REQUIREMENT.
Nothing but the pictures is dropped; write out all the remaining data below exactly.

DATA SUPPLIED.
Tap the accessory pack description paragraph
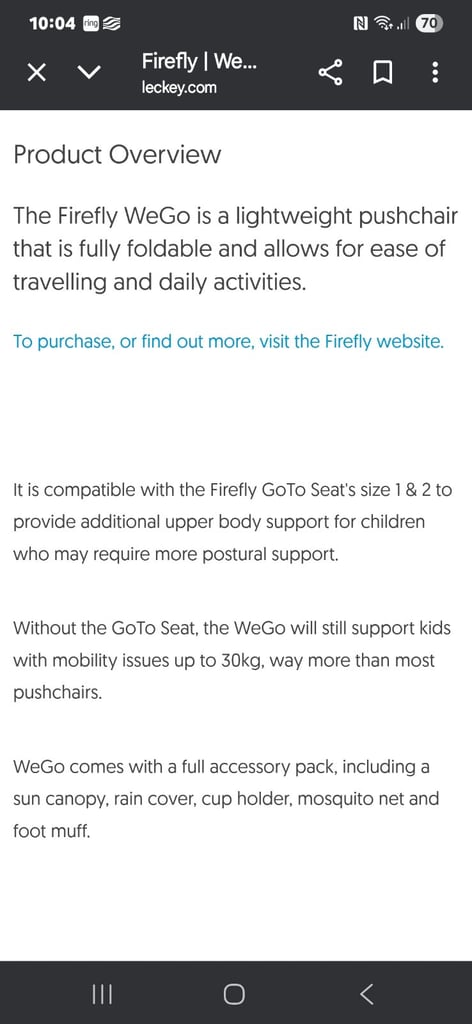(226, 799)
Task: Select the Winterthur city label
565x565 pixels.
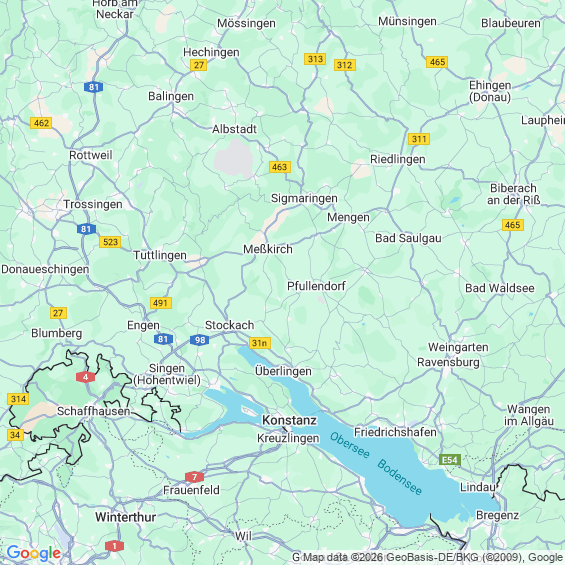Action: 125,517
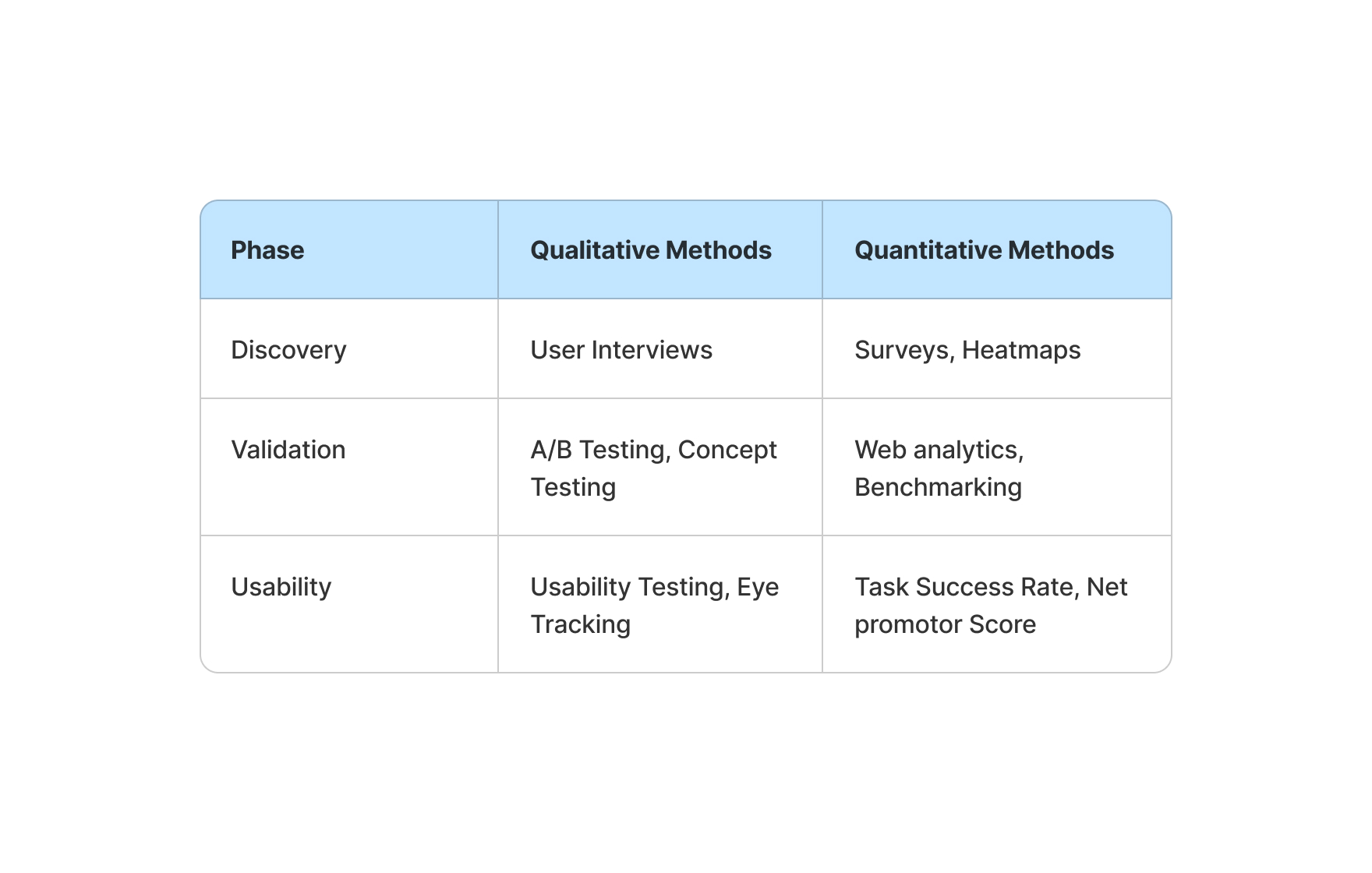Select the Usability phase cell
This screenshot has width=1372, height=873.
pyautogui.click(x=281, y=587)
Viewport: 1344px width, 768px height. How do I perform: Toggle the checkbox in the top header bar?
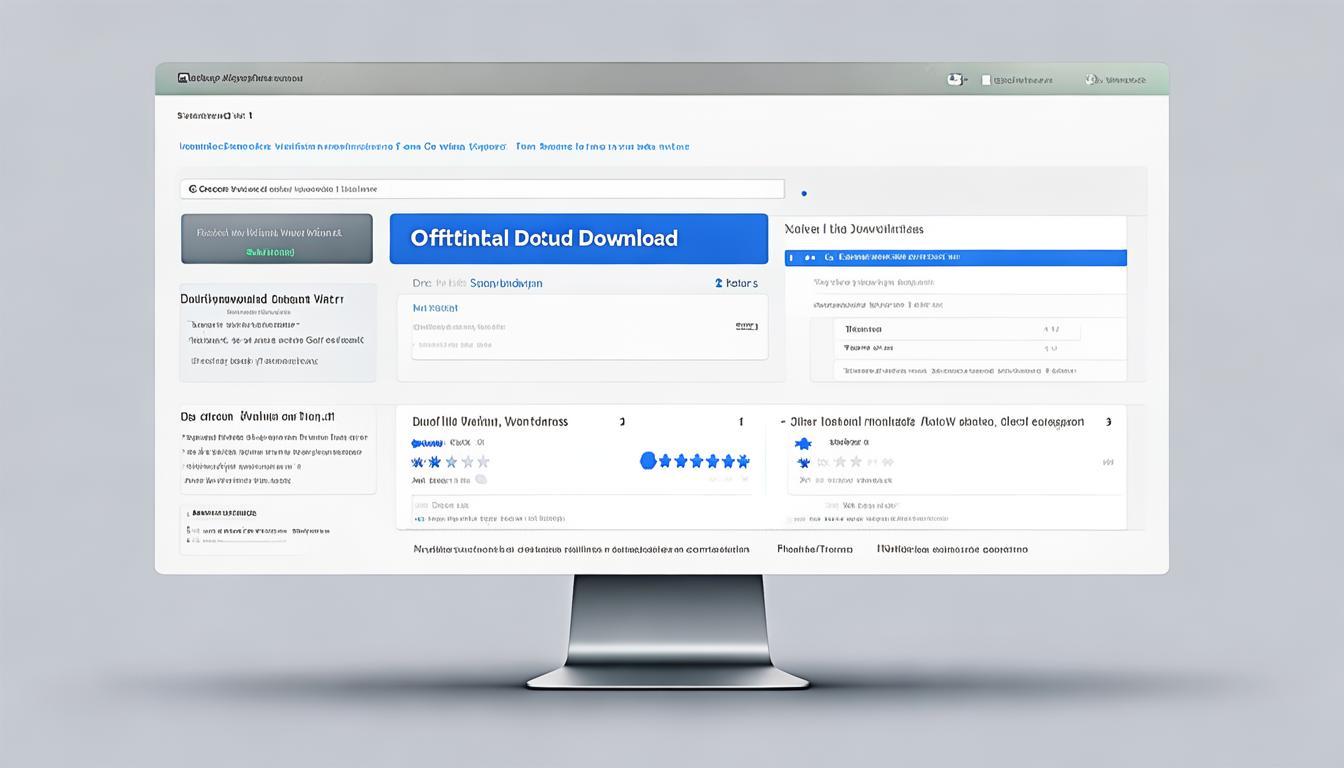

RESPONSE TO THE EXERCISE.
Tap the accessory pack description paragraph
(226, 799)
Task: Select the Winterthur city label
565x565 pixels.
Action: 125,517
Select the Usability phase cell
This screenshot has width=1372, height=873.
pyautogui.click(x=281, y=587)
Viewport: 1344px width, 768px height. How do I perform: Toggle the checkbox in the top header bar?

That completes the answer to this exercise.